▶ **Task goal**
Find the line containing "Click the white checkmark icon in checkbox". Retype it and every line after it through the end of the entries, exactly as written, with nothing added.

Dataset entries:
****************
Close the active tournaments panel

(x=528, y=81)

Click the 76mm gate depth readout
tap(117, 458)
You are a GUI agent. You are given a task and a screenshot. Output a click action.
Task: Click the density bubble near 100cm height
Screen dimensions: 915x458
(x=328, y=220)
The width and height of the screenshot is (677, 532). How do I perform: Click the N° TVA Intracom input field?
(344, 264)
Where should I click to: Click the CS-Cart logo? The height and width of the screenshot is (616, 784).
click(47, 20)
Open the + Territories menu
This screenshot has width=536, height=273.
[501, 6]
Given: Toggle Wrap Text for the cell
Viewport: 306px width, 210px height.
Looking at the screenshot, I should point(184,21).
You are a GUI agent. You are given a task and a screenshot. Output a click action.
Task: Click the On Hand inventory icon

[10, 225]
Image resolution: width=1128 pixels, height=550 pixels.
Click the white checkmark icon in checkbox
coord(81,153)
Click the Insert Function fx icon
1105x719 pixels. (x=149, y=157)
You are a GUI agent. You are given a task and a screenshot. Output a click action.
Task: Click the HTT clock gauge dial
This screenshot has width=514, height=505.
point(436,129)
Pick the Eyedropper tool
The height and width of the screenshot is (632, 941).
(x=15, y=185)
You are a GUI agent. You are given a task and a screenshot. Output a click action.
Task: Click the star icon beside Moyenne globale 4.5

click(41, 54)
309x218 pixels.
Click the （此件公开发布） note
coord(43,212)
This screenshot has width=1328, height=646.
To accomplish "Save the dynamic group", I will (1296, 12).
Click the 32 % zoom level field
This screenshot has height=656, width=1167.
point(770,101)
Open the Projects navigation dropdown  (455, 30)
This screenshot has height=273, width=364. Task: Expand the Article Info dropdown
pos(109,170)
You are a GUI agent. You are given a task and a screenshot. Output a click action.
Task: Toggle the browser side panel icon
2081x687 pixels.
****************
▶ **Solution**
Click the white checkmark icon in checkbox
coord(81,153)
Click the Insert Function fx icon
1105x719 pixels. (x=149, y=157)
You are a GUI agent. You are given a task and a screenshot. Output a click action.
Task: Click the HTT clock gauge dial
This screenshot has width=514, height=505.
point(436,129)
Pick the Eyedropper tool
The height and width of the screenshot is (632, 941).
(x=15, y=185)
You are a GUI agent. You are given a task and a screenshot. Output a click action.
Task: Click the star icon beside Moyenne globale 4.5

click(41, 54)
309x218 pixels.
Click the （此件公开发布） note
coord(43,212)
This screenshot has width=1328, height=646.
To accomplish "Save the dynamic group", I will (1296, 12).
Click the 32 % zoom level field
This screenshot has height=656, width=1167.
point(770,101)
Open the Projects navigation dropdown  (455, 30)
This screenshot has height=273, width=364. Task: Expand the Article Info dropdown
pos(109,170)
You are a GUI agent. You are given a task and a screenshot. Output a click action.
Task: Toggle the browser side panel icon
2081x687 pixels.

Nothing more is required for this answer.